The right to deinstitutionalisation for PwD in South Korea

SEMINAR
Date: Tuesday 28 January 2025
Time: 10:00 - 12:00
Location: Faculty Room, Department of Law, Stockholm University

The seminar series in Jurisprudence at the Department of Law, Stockholm University, welcomes to a seminar with Woon-Young Kim, doctoral student in the Department of Law at Handong Global University.

Seminar

Date:

Tuesday 28 January 2025

Time:

10.00 – 12.00

Location:

Faculty Room, Department of Law, Stockholm University

Speaker:

Woon-Young Kim is a doctoral student in the Department of Law at Handong Global University. His 2023 master’s thesis focused on the right to deinstitutionalization for persons with disabilities in South Korea, examining institutionalization trends in Korean disability policy, identifying key challenges, and proposing legislative and policy solutions. He is affiliated with the Korea Disability Forum (KDF) and currently serves as a research intern at the Validity Foundation, a disability rights advocacy organization based in Budapest, Hungary.

Description:

The current disability (welfare) policies in South Korea exhibit a strong institutionalization tendency, whereby citizens with disabilities are subjected to long-term (often lifelong) institutionalization through a series of legal procedures. This process constructs a body that is exempt from the legal ideals of freedom and equality, such as full social participation, integration, and independent living.

Interestingly, in the Korean context, this institutionalization of persons with disabilities was historically reinforced during the mid-20th century in the aftermath of the Korean War, amidst the reconstruction efforts and the strengthening of welfare state ideals.
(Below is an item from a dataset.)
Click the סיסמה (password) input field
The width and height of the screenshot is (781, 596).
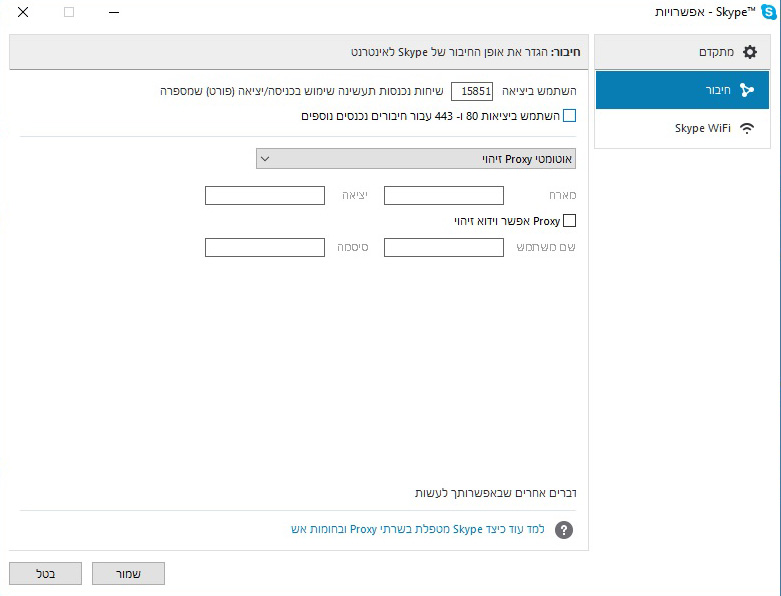[265, 247]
Today, the resulting "citizen body" is increasingly defined as an "impossible existence"—a "citizen/body incapable of independence"—within the arenas of various political and legislative contests. In other words, individuals who, due to their disabilities, require greater rights to care and assistance are instead isolated from those rights for extended periods (often their entire lives), reducing them to exceptions to the right to care and support.

This presentation examines the current state and challenges of South Korea’s institutionalization policies for persons with disabilities, while also exploring legislative and policy efforts to address these issues and their inherent limitations.

RSVP:

Kindly confirm your attendance to: Catrinel.florea@juridicum.su.se by Monday 27, 2025.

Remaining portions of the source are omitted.